Brano citato:
★ ★ ★

Divenuta esecutiva la sentenza, il pubblico ministero promuoveva l’esecuzione dell’ordine di demolizione dell’opera edilizia, delegando il Comandante della Stazione dei Carabinieri di Andria e l’esercito.
Avverso il suddetto provvedimento la […] ha proposto incidente di esecuzione, deducendo il difetto di giurisdizione; l’impossibilità per il p.m. di porre in esecuzione il provvedimento stesso per mancato compimento dello speciale procedimento amministrativo di spettanza del comune. Chiedeva, infine, la sospensione del procedimento.

Il Pretore di Trani, quale giudice dell’esecuzione, con ordinanza in data 21 gennaio 1994, dichiarava il difetto di giurisdizione dell’autorità giudiziaria ordinaria in ordine all’esecuzione della demolizione.

★ ★ ★

Descrizione esercizio: Copiare senza alcuna modifica il tratto del brano citato da "Il Pretore di" a "all’esecuzione della demolizione.". Per lo svolgimento si fa riferimento unicamente al brano citato.

Sezione dati:
★ ★ ★

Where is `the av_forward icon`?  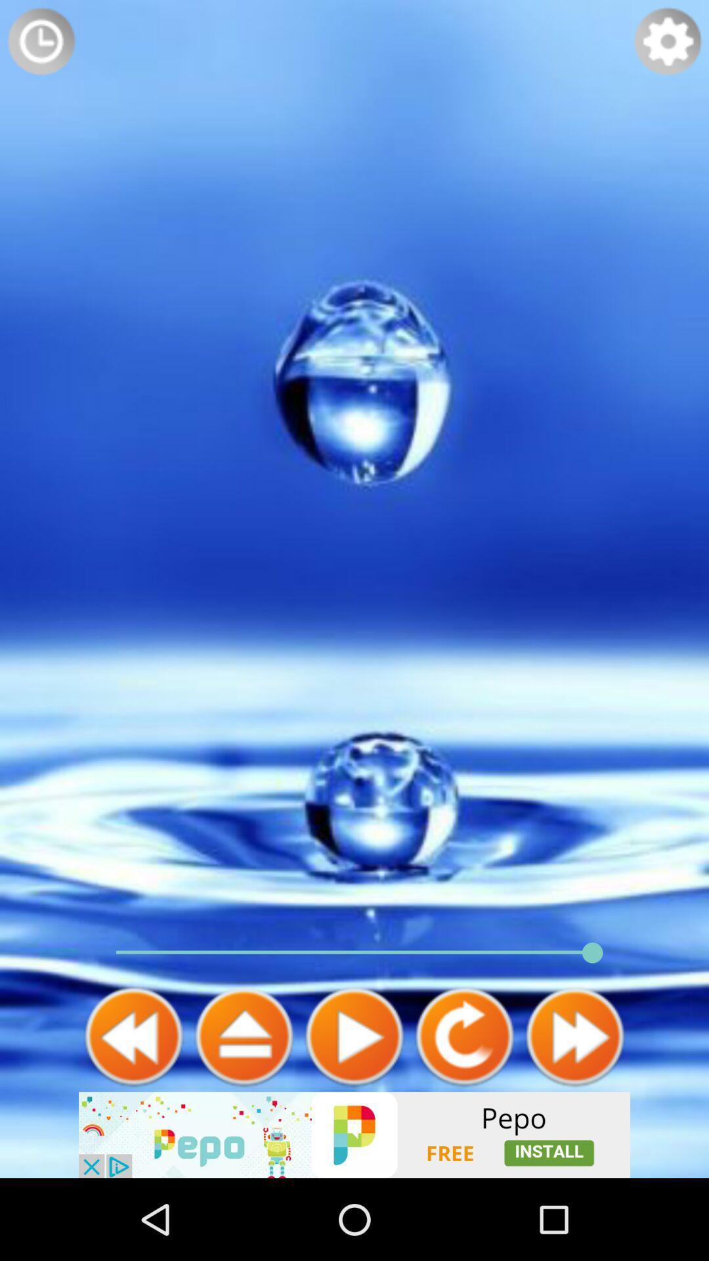 the av_forward icon is located at coordinates (574, 1109).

★ ★ ★

Risultato:
Il Pretore di Trani, quale giudice dell’esecuzione, con ordinanza in data 21 gennaio 1994, dichiarava il difetto di giurisdizione dell’autorità giudiziaria ordinaria in ordine all’esecuzione della demolizione.